Ice cream containers, washed and dried, make good paper holders. They also can be used to store collage materials. Several containers stapled or bolted together can house a variety of small art items.
Six-pack cardboard beverage containers can be made into paint caddies. Place a clean frozen juice can lined with contact paper in each of the six slots or use clear squeeze bottles so children can see the paint color inside. Children can pick up a caddy and a brush, an advantage when easels don’t have a paint drawer attached or when a wall easel is in use.
Airtight containers can hold clay, molding dough, and other doughs. Use either plastic containers with a tight-fitting lid or metal containers with a plastic liner.

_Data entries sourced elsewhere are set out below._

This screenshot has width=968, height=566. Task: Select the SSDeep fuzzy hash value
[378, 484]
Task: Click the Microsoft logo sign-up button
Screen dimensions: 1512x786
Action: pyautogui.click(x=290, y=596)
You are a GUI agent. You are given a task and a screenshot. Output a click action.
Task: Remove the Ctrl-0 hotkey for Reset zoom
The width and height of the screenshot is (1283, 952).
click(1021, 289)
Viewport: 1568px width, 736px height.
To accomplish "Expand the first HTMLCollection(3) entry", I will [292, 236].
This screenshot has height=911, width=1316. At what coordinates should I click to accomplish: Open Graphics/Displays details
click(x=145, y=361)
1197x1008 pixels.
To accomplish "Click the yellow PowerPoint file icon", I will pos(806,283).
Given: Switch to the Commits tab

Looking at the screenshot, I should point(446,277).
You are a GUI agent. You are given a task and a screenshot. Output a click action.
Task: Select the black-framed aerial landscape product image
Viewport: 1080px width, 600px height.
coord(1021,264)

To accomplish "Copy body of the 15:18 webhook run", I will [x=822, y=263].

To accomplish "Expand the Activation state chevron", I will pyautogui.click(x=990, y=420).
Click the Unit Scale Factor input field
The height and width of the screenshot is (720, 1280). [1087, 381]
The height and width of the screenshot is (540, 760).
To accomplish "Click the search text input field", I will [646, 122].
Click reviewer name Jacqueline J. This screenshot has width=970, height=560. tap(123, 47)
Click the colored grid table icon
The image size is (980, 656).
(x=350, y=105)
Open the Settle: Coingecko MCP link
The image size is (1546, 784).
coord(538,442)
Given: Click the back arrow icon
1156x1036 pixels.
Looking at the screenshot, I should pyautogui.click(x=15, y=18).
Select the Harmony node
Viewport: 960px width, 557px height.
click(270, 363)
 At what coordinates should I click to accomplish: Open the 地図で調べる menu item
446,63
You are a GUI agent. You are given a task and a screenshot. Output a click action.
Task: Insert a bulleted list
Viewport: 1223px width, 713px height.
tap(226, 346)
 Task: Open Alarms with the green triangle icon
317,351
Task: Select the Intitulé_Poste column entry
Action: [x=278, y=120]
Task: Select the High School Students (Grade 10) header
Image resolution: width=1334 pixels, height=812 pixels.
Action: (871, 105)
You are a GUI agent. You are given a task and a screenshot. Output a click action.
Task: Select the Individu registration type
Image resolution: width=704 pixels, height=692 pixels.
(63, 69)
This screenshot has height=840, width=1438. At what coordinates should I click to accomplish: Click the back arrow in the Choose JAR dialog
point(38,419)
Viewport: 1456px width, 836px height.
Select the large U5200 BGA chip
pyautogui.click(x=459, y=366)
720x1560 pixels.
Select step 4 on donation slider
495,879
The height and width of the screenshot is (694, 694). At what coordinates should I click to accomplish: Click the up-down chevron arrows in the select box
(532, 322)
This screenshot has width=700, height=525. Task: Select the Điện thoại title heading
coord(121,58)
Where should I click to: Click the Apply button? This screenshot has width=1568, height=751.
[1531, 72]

Empty yogurt containers with plastic lids make good glue or paste containers, as do squeeze bottles like those for ketchup or mustard. It is a good idea to have enough glue and paste containers so that each child in the Art area can have one to himself.
Yarn, ribbon, or twine dispensers can be made from a cardboard box with corrugated cardboard dividers. The divided areas make convenient spaces for individual balls of yarn, ribbon, or string, and prevent tangling. Punch a hole in the top of the box over each space and draw strands through the holes.
A pegboard with hooks can be used to hang smocks or woodworking tools. Shadows of objects can be cut out of colored adhesive paper to show children where tools should be returned.
Now that the first few months of the school year have passed, take a look at your Art area and see if there are any changes you’d like to make to the setup and display of materials.